In continuation of today's topic
Versioning and data history - I will share a simple tool that we use.
Dklab_rowlog is a library of several PostgreSQL stored procedures that allows you to add versioning of records to any table in the database. In other words, whatever happens to the table, no matter how the data changes (added / deleted), it will be reflected in a special log-plate.
Benefits:
- Versioning is added to any table in 1 minute using 1 SQL command.
- You can specify which columns should be saved and which should not (which saves space). In this case, an entry to the log will be added only if at least one of the specified columns has changed.
- You can specify a column that will be treated as the "change author" ID.
- You can set the columns to be logged in any case, regardless of whether they changed or not.
Examples of using
Suppose we need to log changes in this table:
')
CREATE TABLE test_src1
(id bigint
NOT NULL ,a character varying
( 20 ) ,b character varying
( 20 ) ,c character varying
( 20 ) ,modified_by bigint
NOT NULL) ;
Example 1: we track changes only in columns "a" and "c". As soon as one of these fields has changed, a record about this will be added to public.rowlog.
CREATE TRIGGER t_rowlog
AFTER
INSERT OR DELETE OR UPDATE ON test_src1
FOR EACH ROW
EXECUTE PROCEDURE rowlog
. t_rowlog_aiud
( 'diff => a' , 'diff => c' , 'rowlog => public.rowlog' ) ;
Example 2: always add an entry to rowlog when changing a row in a table, but save only columns "a" and "b". By the way, you can not set the 'rowlog => xxx' parameter, since by default, it is CURRENT_SCHEMA.rowlog.
CREATE TRIGGER t_rowlog
AFTER
INSERT OR DELETE OR UPDATE ON test_src1
FOR EACH ROW
EXECUTE PROCEDURE rowlog
. t_rowlog_aiud
( 'always => a' , 'always => b' ) ;
Example 3: in each record in the log we save the ID of the "author of the change". You can also explicitly specify the name of the primary key of the table (by default, "id").
CREATE TRIGGER t_rowlog
AFTER
INSERT OR DELETE OR UPDATE ON test_src1
FOR EACH ROW
EXECUTE PROCEDURE rowlog
. t_rowlog_aiud
( 'always => a' , 'author => modified_by' , 'pk => id' ) ;
The structure of the table-log
The structure is approximately as follows:
CREATE TABLE rowlog
(- Row version primary key.id BIGSERIAL
NOT NULL ,- Timestamp of this version creation.stamp timestamp
WITH time zone
DEFAULT now
( ) NOT NULL ,- Who modified a source row? You can specify any type, not only BIGINT.author bigint
,- Table OID of the changed row.rel regclass
NOT NULL ,- Previous row columns.data_old hstore
. hstore
NOT NULL ,- Resulting row columns.data_new hstore
. hstore
NOT NULL ,- Change operation (INSERT / UPDATE / DELETE).operation enum_tg_op
NOT NULL ,- Primary key of the source table row row.pk bigint
CONSTRAINT
"rowlog_pkey" PRIMARY KEY ( "id" )) ;
You can add other fields, hang indexes, etc. It is possible to store records from different tables in the same log table (most often it is convenient, because in this case adding versioning is reduced to the only CREATE TRIGGER command).
Restrictions
There are 2 things to consider when using:
- The library is not designed for ultrahigh loads, because there are several EXECUTE SQLs inside it. But several thousand inserts per second it easily maintains.

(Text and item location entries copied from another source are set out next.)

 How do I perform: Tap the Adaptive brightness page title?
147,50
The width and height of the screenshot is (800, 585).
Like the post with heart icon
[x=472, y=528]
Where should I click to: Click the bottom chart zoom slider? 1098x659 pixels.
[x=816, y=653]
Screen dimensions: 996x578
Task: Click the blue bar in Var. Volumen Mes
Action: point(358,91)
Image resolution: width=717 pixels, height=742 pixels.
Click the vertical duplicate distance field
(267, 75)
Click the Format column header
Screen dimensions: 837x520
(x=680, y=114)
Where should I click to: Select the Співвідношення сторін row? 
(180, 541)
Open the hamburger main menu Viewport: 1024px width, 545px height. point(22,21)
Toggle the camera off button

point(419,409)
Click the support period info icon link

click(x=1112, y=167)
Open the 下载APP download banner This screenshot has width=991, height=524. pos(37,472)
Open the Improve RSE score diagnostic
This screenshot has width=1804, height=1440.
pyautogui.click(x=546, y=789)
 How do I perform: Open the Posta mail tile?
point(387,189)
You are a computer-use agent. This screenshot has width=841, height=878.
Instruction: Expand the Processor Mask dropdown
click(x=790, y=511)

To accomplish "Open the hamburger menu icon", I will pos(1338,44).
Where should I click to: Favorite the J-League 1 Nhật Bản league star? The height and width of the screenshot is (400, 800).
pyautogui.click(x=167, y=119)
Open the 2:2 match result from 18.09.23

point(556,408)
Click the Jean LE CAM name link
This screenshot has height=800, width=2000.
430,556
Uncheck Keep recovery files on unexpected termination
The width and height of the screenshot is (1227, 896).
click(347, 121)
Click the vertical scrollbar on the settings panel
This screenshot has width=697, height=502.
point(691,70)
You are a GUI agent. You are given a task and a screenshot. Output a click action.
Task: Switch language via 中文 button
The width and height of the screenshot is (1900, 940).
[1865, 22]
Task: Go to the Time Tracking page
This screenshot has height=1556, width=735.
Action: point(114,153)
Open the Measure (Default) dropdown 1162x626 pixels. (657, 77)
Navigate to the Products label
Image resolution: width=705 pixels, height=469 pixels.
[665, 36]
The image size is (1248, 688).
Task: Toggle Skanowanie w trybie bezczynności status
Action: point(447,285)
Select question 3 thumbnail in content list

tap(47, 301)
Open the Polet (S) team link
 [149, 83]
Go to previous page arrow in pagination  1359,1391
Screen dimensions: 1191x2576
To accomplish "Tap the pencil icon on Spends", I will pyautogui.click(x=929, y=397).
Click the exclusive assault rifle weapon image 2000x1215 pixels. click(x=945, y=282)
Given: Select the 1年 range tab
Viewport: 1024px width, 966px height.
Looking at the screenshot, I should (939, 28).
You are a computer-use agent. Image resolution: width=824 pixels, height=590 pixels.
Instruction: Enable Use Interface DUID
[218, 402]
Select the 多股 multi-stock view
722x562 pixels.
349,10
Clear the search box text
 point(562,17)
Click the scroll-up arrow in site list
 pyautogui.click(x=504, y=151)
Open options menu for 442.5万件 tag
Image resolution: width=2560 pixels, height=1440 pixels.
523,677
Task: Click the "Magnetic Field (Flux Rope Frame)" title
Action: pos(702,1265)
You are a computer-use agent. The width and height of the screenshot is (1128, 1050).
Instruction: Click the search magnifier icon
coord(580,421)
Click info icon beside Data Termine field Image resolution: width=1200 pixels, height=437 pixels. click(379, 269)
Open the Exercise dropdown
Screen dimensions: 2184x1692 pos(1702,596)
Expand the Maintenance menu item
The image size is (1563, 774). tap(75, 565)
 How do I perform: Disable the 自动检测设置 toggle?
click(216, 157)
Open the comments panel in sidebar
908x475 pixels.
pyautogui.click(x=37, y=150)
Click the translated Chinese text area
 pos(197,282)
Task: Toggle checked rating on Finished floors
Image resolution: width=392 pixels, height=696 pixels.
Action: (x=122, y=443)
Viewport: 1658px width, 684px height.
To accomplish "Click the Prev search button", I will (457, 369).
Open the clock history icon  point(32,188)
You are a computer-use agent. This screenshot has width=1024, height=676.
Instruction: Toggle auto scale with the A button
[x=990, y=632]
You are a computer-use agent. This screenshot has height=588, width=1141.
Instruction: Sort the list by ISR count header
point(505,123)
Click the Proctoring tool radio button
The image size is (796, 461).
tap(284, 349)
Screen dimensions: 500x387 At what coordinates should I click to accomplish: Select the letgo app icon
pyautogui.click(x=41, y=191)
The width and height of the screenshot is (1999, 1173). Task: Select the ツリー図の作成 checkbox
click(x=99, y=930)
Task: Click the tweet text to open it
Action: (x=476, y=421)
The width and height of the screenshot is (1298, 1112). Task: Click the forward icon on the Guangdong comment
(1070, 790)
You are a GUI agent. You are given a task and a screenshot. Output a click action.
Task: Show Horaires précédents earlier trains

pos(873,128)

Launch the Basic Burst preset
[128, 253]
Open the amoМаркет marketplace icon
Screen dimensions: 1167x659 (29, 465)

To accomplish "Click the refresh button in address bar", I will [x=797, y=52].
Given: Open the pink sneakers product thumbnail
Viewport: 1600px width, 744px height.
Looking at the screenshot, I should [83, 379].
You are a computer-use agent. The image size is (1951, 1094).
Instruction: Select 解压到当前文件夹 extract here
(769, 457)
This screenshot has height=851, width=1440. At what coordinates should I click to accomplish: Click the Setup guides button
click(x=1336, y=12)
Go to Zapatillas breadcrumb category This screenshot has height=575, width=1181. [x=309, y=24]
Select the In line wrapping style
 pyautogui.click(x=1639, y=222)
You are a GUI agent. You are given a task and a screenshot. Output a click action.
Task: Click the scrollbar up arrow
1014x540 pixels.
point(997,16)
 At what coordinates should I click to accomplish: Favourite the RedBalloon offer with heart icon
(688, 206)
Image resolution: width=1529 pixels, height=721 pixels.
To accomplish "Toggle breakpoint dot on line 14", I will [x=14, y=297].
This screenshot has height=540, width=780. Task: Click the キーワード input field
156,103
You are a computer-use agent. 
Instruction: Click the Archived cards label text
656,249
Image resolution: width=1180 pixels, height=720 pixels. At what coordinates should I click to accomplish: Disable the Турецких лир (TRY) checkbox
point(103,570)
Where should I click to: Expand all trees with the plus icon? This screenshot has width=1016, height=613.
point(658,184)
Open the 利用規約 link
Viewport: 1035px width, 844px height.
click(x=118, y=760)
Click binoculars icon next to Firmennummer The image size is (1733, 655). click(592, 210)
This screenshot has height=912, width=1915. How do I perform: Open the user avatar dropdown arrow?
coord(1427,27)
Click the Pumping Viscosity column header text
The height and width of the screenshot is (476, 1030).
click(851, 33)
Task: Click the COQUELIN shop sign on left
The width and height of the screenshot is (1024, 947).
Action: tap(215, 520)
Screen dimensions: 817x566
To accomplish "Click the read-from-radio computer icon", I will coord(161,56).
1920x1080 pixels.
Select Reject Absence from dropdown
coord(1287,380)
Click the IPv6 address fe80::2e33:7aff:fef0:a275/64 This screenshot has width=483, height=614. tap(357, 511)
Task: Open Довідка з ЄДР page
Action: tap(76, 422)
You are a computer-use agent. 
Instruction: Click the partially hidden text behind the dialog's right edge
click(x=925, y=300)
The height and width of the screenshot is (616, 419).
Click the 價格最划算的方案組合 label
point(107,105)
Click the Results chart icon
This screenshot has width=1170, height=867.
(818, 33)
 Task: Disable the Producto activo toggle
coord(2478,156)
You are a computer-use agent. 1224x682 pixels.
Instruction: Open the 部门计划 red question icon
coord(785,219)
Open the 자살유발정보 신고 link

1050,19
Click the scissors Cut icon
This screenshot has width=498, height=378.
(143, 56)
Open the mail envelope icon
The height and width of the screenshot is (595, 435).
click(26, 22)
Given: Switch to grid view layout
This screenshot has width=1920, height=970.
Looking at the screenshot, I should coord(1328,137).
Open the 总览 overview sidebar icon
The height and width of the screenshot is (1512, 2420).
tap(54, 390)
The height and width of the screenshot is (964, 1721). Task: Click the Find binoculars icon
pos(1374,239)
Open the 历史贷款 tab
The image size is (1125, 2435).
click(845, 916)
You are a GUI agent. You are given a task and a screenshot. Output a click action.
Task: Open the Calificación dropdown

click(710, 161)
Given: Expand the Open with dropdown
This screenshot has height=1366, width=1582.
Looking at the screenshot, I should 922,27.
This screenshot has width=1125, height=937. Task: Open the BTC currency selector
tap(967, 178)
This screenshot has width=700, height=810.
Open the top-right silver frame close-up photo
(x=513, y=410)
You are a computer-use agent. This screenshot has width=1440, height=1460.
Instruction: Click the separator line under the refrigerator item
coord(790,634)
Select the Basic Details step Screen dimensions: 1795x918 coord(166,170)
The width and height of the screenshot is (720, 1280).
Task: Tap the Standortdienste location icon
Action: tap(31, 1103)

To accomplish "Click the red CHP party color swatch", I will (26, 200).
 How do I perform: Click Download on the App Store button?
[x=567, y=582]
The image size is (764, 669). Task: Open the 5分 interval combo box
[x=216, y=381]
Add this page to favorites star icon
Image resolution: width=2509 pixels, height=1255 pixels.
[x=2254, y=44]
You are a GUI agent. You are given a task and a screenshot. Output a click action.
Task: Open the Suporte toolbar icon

- Storing the changed data in hstore is convenient because new fields can be quickly added to the source table, but there is a drawback: if the source table changes structurally in time (for example, the fields are deleted or renamed there), the old versions will remain in hstore structure.
Therefore, in practice, I would recommend using the library mainly for the purposes of calculating various statistics on a living database or its replica (KPI).